儿童慢性乙肝肝组织病理与相关标志物的研究

目的 分析乙肝病毒核内共价闭合环状DNA（HBV cccDNA）、肝纤维化血清标志物、乙肝病毒基因型与肝脏纤维化和炎症活动度的相关性,以了解其在乙肝诊断中的价值,指导治疗和预后.方法 2008年4月至2011年8月于甘肃省人民医院儿科和兰州大学第一医院感染科门诊就诊和住院的乙肝及HBV携带患儿为慢性乙肝组和HBV携带组,选择同期健康查体儿童为对照组.检测慢性乙肝组、HBV携带组和对照组血清HA、LN、PCⅢ和CⅣ.依据病情严重程度,慢性乙肝组进一步分为轻度、中度和重度亚组;慢性乙肝组和HBV携带组检测血清HBV cccDNA和HBV基因型;分析HBV cccDNA、肝纤维化血清标志物、HBV基因型与肝脏纤维化和炎症活动度的相关性.结果 46例患儿进入分析,男34例,女12例,年龄1～16岁,平均年龄（11.8±3.7）岁.HBV携带组20例,慢性乙肝组26例（轻度13例、中度8例、重度5例）,对照组20例.①随乙肝临床分度加重,血清HA、LN、PCⅢ和CⅣ呈升高趋势,以重度乙肝亚组上升最为明显;②随肝组织纤维化程度与炎症活动度的增加,血清HA、LN、PCⅢ和CⅣ呈升高趋势;③血清HBV cccDNA阳性组与阴性组在肝组织炎症活动度〈G2级比例的差异无统计学意义（29/35 vs 9/11,P=0.963）;在肝组织纤维化〈S2期比例的差异无统计学意义（31/35 vs 9/11,P=0.736）;④HBV B基因型患儿肝炎症活动度和纤维化程度显著高于C基因型.结论 血清HBV cccDNA水平与肝纤维化和炎症活动度无相关性;血清HA、LN、PCⅢ和CⅣ,HBV基因型与肝纤维化和炎症活动度有较好的相关性.临床可结合病毒复制水平、丙氨酸氨基转移酶、肝纤维化血清标志物及HBV基因分型综合判断肝损害程度.

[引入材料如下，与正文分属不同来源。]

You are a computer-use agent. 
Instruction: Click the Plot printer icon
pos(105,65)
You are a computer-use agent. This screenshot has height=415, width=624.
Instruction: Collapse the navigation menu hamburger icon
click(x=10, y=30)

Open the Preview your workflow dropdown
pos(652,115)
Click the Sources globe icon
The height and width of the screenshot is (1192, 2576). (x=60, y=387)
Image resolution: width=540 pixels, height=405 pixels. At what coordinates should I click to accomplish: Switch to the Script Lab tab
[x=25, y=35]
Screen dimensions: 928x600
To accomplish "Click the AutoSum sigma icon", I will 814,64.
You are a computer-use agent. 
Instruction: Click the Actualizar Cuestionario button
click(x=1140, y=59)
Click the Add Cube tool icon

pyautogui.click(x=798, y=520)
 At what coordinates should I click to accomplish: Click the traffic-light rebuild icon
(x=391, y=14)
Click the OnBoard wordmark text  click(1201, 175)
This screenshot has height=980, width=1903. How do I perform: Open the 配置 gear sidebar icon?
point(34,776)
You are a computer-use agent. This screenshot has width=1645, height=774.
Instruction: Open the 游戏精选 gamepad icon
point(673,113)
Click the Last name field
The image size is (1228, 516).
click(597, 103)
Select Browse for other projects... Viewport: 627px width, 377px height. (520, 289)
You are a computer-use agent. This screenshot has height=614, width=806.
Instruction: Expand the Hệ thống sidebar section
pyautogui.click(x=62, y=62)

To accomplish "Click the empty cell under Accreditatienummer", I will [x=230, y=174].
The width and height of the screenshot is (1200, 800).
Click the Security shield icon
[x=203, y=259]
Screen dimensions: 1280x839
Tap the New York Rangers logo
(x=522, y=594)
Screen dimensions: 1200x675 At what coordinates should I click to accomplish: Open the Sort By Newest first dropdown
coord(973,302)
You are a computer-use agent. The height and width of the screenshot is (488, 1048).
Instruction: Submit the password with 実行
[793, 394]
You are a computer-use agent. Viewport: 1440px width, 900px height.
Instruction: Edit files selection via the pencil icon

Study on chronic hepatitis B related markers and liver tissue pathology in children

Objective To investigate the relationship between serum HBV cccDNA, serum fibrosis markers and genotypes of hepatitis B virus and liver tissue pathology to guide the treatment and prognosis. Methods Outpatient and inpatient children with chronic hepatitis B and HBV carriers in the People＇s Hospital of Gansu Province and the First Hospital of Lanzhou University from April 2008 to August 2011 were recruited as chronic hepatitis B group and HBV carriers group, healthy children receiving physical examination in the same hospital in the same period were chosen as control group. Serum HA, LN, PC Ⅲ and C Ⅳ were examined in three groups. Based on the severity of the disease, chronic hepatitis B group was further divided into mild, moderate and severe subgroups. Serum HBV cccDNA and HBV genotypes were also detected in chronic hepatitis B group and HBV carriers group. The correlation of HBV cccDNA, liver fibrosis markers, HBV genotypes and degree of liver fibrosis and inflammatory activity was analyzed. Results A total of 46 HBV-DNA positive chidren with chronic hepatitis B were enrolled, including 20 cases in HBV carriers group, 26 cases in chronic hepatitis B group （mild in 13 cases, moderate in 8 cases and severe in 5 cases） , and 20 children in control group. In chronic hepatitis B group the serum hepatic fibrosis indicator levels were higher than that in the carriers and the mild groups, with the liver tissue inflammation grade and fibrosis degree increased, four liver fiber indexes increased gradually, especially in over grade 2 patients. HA, PC Ⅲ levels in the carrier group were higher than the normal group, there was no obvious correlation between serum HBV cccDNA and the liver tissue inflammatory activity or fibrosis. Liver tissue inflammatory activity and fibrosis degree were more severe in C genotype than in B genotype. Conclusions There is no significant direct correlation between the serum HBV cecDNA levels and grade of inflammation or degree of fibrosis. There is good relation between the index of liver fibrosis or hepatitis B virus genotypes and grade of inflammation or degree of fibrosis. The levels of viral replication, alanine transaminase, liver fibrosis and hepatitis B virus genotypes may be very important for the assessment of liver damage.